One advantage of has_aux and value_and_grad is that those are familiar keywords for JAX users. I'm a bit concerned that your approach would make JAXopt too "frameworkish".

But we are aware that we should improve error checking, i.e., make sure that fun's output is compatible with what has been specified in the has_aux and value_and_grad options.

mblondel avatar Oct 24 '22 12:10 mblondel

@mblondel That's fair enough, but the benefit to doing this in Jax is smaller than thhe benefit of doing this in jaxopt.

First, Jax only has one flag whereas here you have two flags, and a somewhat complicated interaction that requires reading the documentation carefully when using them (if you only use one of the flags, which one are you allowed to use?—it's not obvious without reading the docs). I proposed this change so that instead of reading the documentation to understand what code does, it becomes self-documenting.

And second, the typing problem doesn't exist in Jax since you can overload on the flags. However, there's no such thing as a class overload, so you can never have explicity typing for the function in jax-opt without doing something like this.

Finally, since you just generalized the has-aux/value-and-grad to all the optimizers, I thought that this would be a good time to make any architectural changes before people start using the flags.

NeilGirdhar avatar Oct 24 '22 13:10 NeilGirdhar

I'm not saying your idea is bad but I would like to understand its pros and cons and I would like JAXopt to integrate well in the JAX ecosystem...

If we adopt objects to represent functions, this could also potentially be useful so that functions know how to initialize the parameters.
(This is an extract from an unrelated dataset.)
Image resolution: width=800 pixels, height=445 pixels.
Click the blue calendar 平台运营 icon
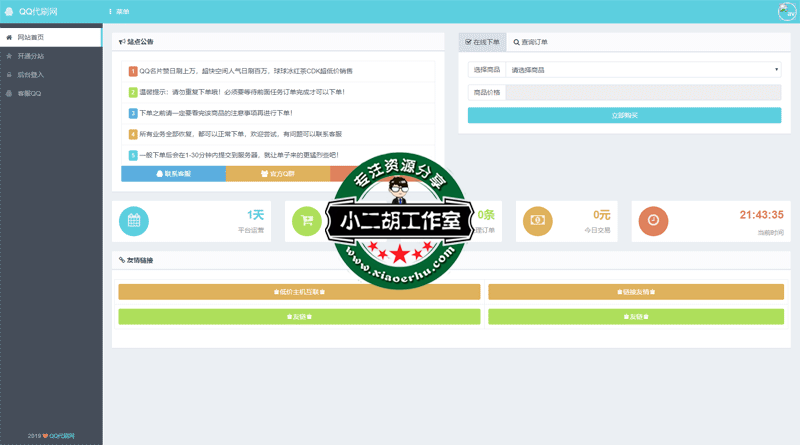[133, 221]
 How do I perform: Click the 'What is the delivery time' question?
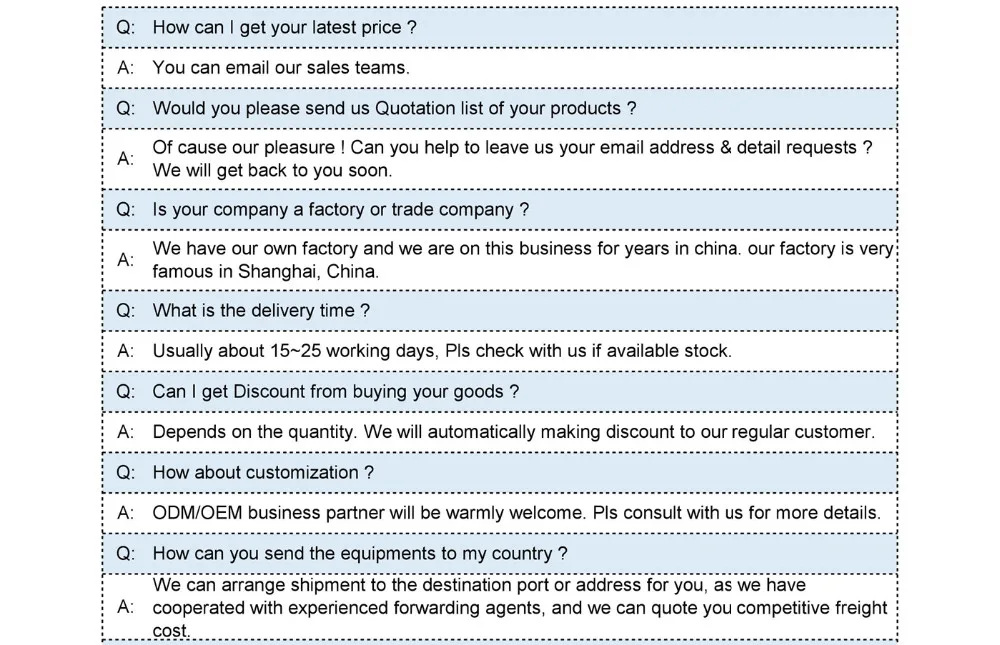[261, 311]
mblondel avatar Oct 24 '22 13:10 mblondel

Thanks for starting the discussion in google/jax#12948. This would have the advantage of being able to use jax.* operators instead of creating new ones in JAXopt.

mblondel avatar Oct 24 '22 14:10 mblondel

@mblondel Yeah, I started the discussion, but I wasn't sure if I should leave it open since the benefits are smaller in Jax (as I explained in my last comment). I'll reopen and maybe someone from the Jax team will comment though. There may be benefits that I'm missing.

NeilGirdhar avatar Oct 24 '22 14:10 NeilGirdhar

This would be useful to "annotate" the returned Callable with its structure.